Arhan hampir tidak tergantikan dalam skuad utama Indonesia di Piala AFF 2020. Bek muda itu mencatatkan torehan apik dalam enam penampilan di sepanjang kompetisi tersebut. Tercatat, ia menorehkan dua gol dan dua assist sepanjang turnamen.
Ada kisah penuh perjuangan dari Pratama Arhan untuk bisa sampai ke lapangan hijau. Pencapaian pemain kelahiran Blora 21 Desember 2001 itu tak lepas dari perjuangan sang ibu, Surati.

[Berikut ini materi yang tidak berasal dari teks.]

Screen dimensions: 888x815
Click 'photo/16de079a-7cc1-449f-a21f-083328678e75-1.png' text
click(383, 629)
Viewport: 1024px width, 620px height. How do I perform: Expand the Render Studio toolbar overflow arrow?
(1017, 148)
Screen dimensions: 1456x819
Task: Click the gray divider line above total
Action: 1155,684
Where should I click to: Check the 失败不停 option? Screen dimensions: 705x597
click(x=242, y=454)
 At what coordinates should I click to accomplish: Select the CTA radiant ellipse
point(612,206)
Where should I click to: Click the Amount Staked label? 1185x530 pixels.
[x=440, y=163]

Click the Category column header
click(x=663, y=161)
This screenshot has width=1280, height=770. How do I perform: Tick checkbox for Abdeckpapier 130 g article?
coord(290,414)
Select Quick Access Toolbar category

Dilansir iNews.id dari Sindonews, Kamis (25/8/2022), Arhan berasal dari keluarga yang jauh dari kata mampu. Dia merupakan anak tukang sayur yang tinggal di rumah sederhana berlantaikan tanah.
Surati adalah seorang penjual sayur keliling yang berutang sana-sini untuk membelikan sepatu sepak bola dan membayar pendaftaran turnamen Pratama Arhan. Sedangkan sang ayah adalah seorang pekerja serabutan.
Arhan mulai mencintai sepak bolanya sejak Sekolah Dasar. Kala itu dia sering bermain dengan bola plastik.